### INPUT FOR THIS TASK
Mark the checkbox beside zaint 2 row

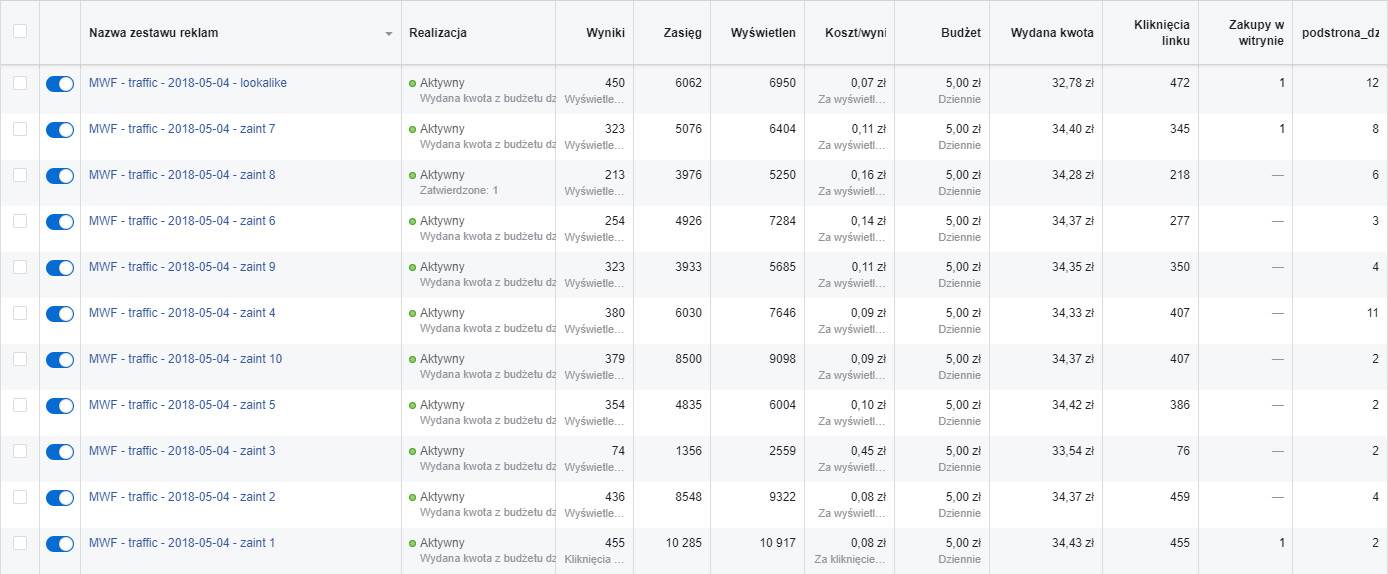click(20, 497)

...

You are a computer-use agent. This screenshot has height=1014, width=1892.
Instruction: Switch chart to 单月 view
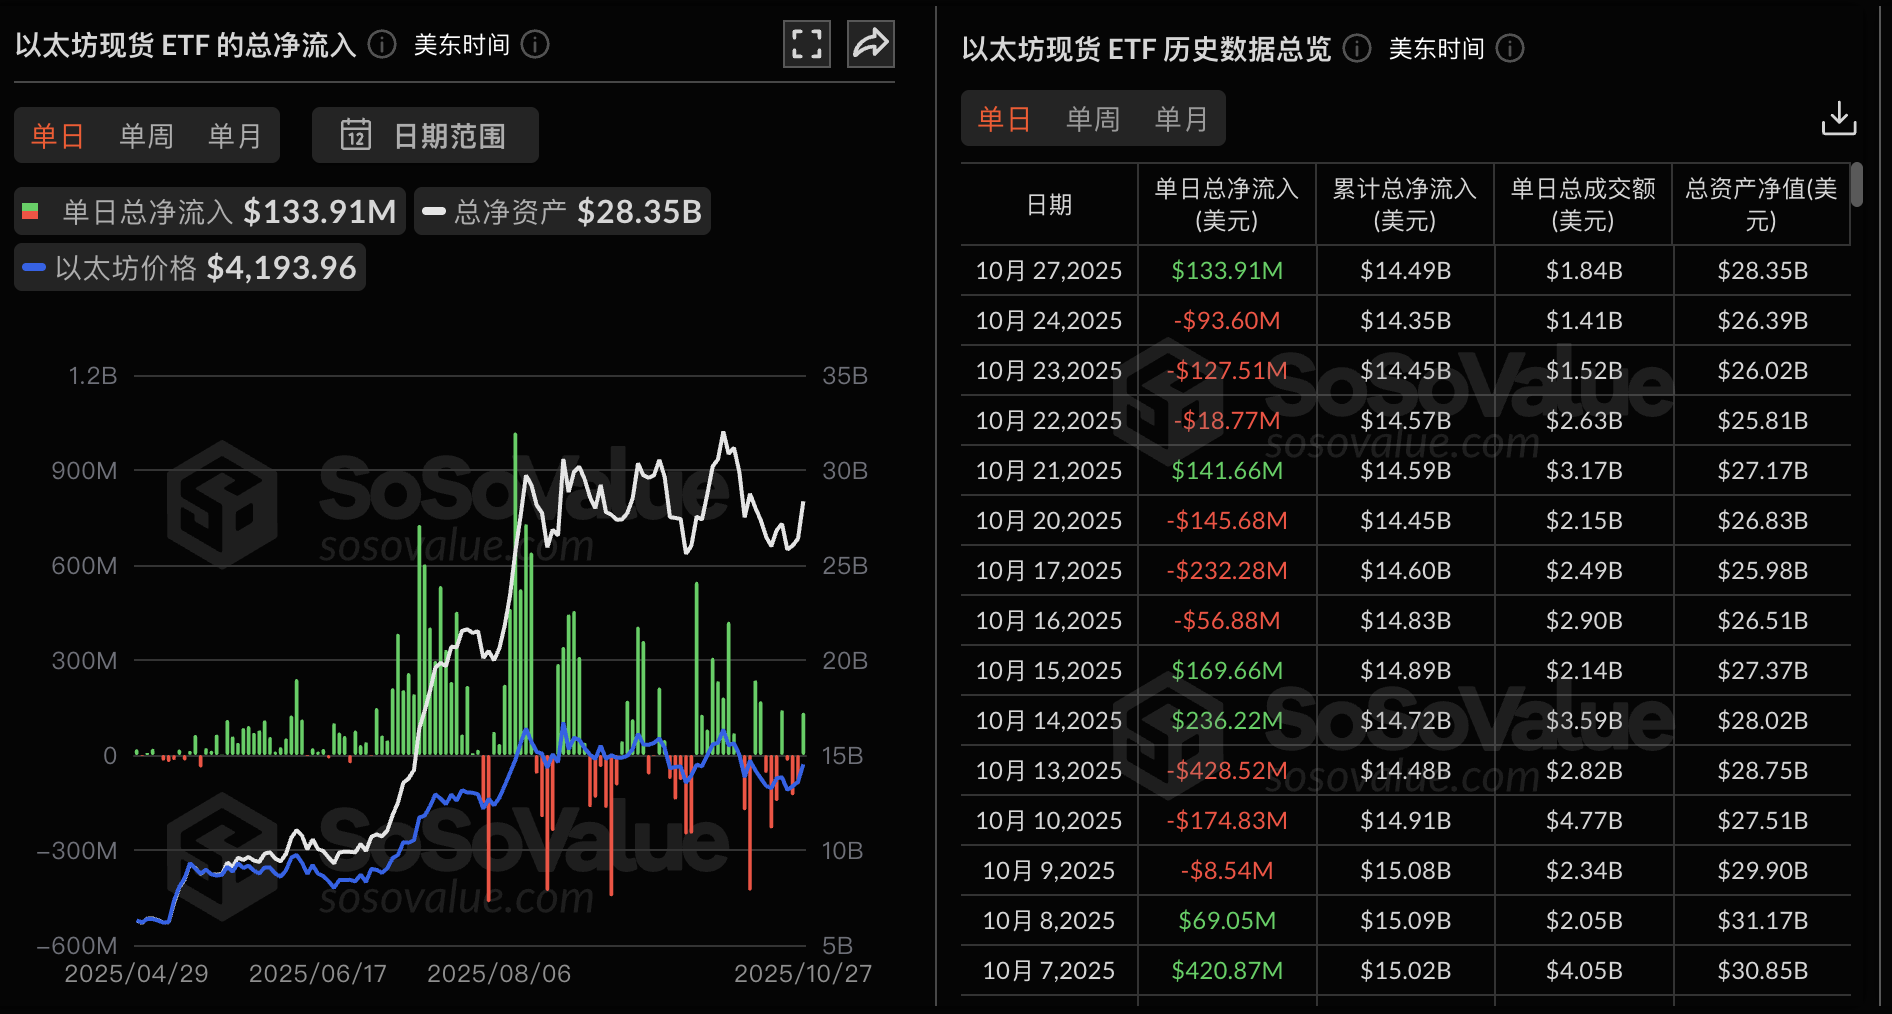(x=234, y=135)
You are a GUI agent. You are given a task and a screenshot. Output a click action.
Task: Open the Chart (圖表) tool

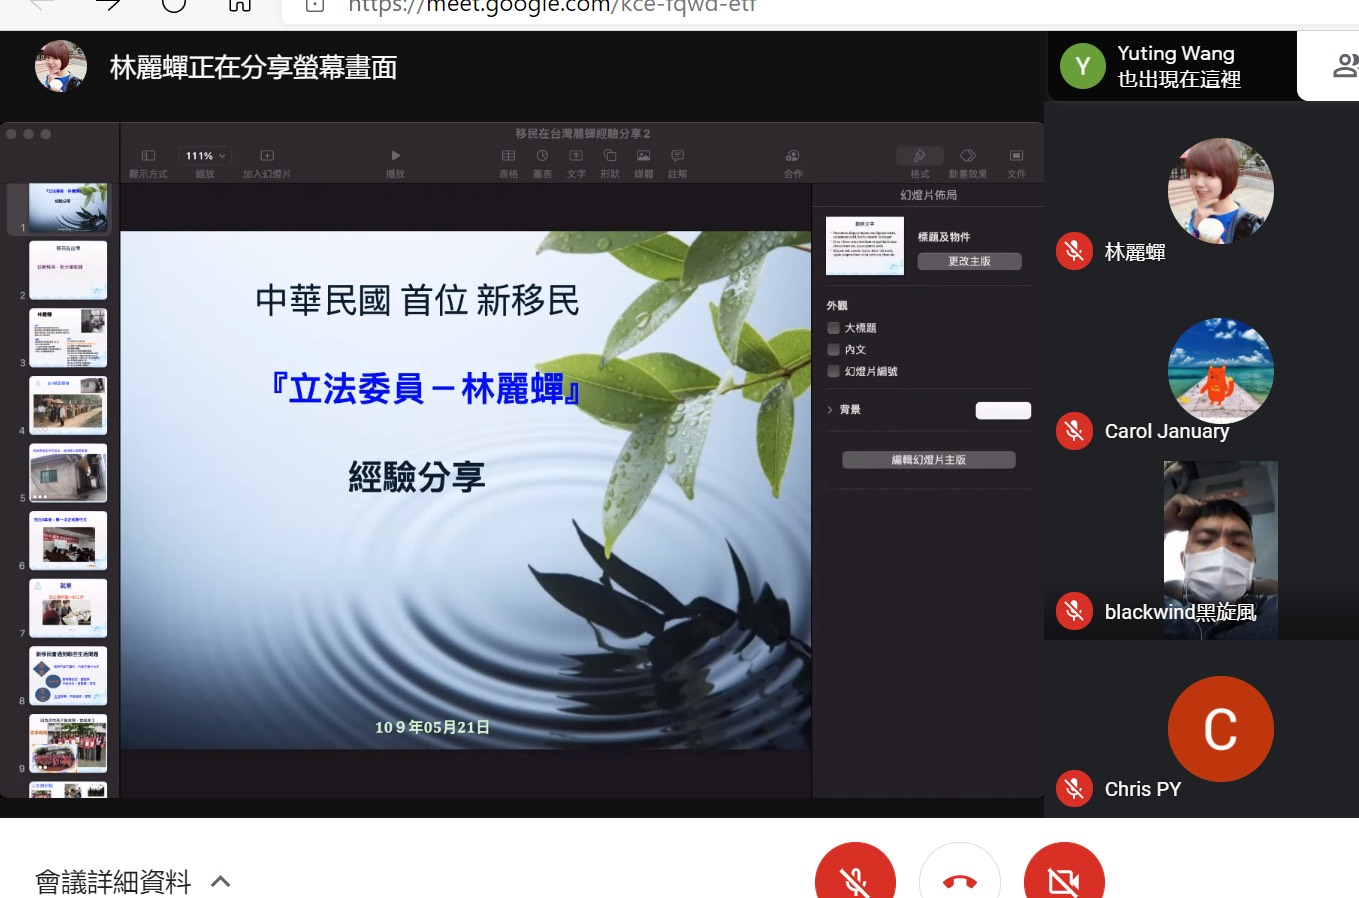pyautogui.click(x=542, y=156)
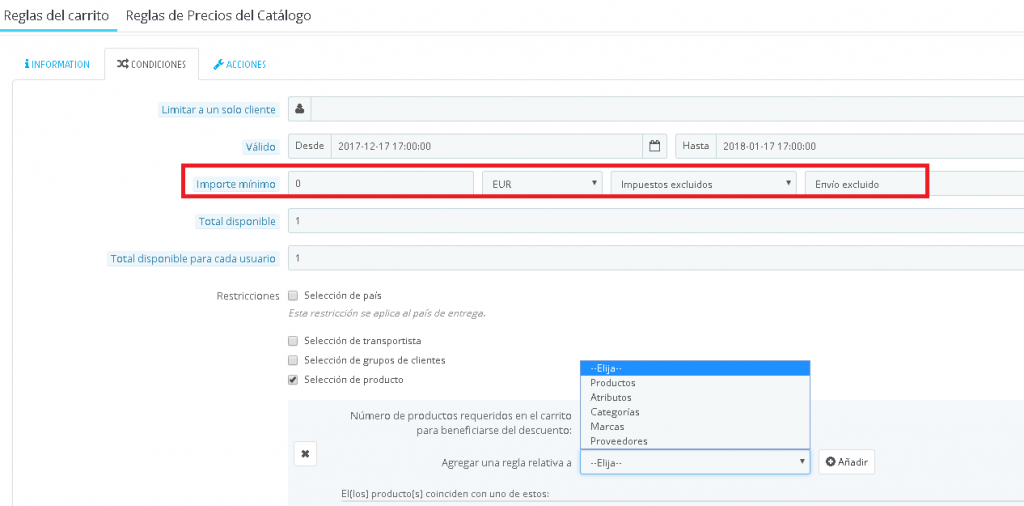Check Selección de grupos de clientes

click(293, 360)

...

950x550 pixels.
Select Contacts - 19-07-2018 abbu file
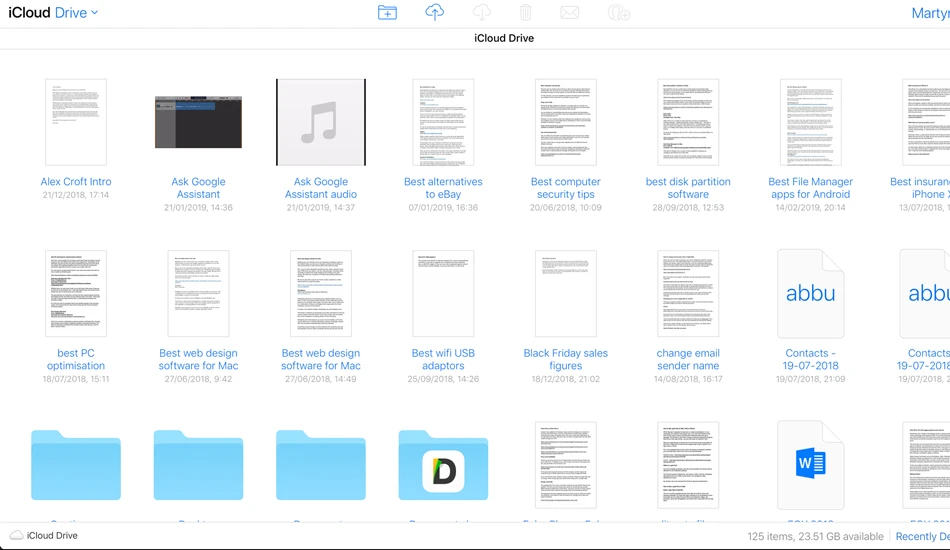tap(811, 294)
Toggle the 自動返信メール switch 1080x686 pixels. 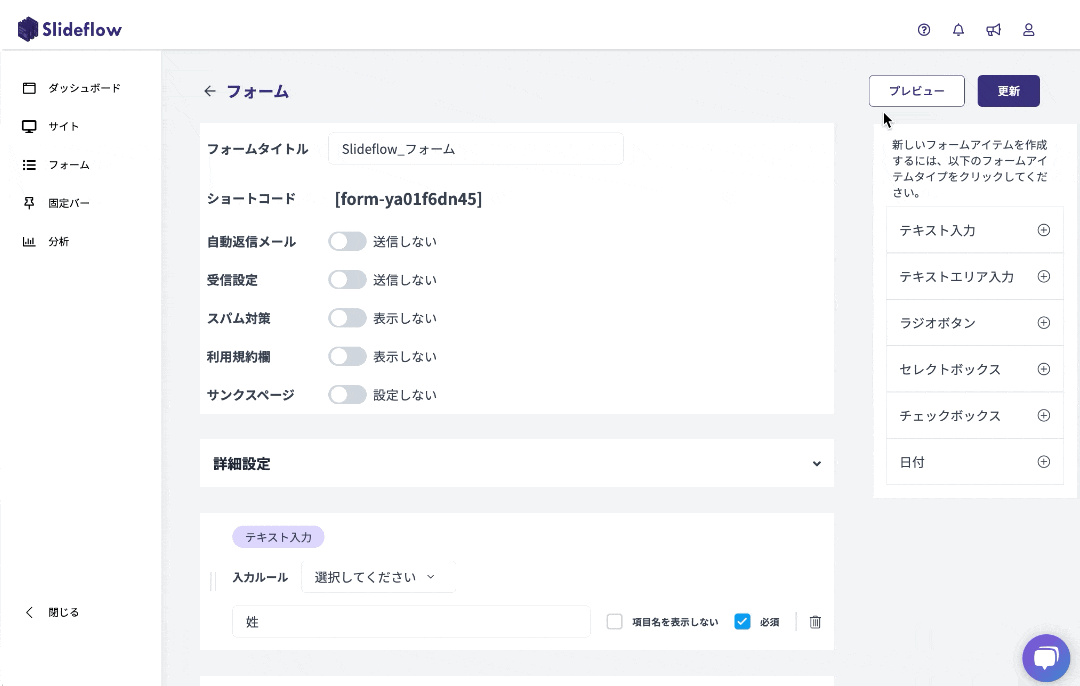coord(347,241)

### PROBLEM TO SOLVE
Rewrite the data from the line with "You are a computer-use" to the line with "click(293, 360)", both lines included, with every "screenshot" replaced by "screen capture" and all else unchanged. Leave the pictures out of your answer.

### PROBLEM SOLUTION
You are a computer-use agent. This screen capture has height=1014, width=1892.
Instruction: Switch chart to 单月 view
(x=234, y=135)
You are a GUI agent. You are given a task and a screen capture. Output a click action.
Task: Open the Chart (圖表) tool

pyautogui.click(x=542, y=156)
Check Selección de grupos de clientes

click(293, 360)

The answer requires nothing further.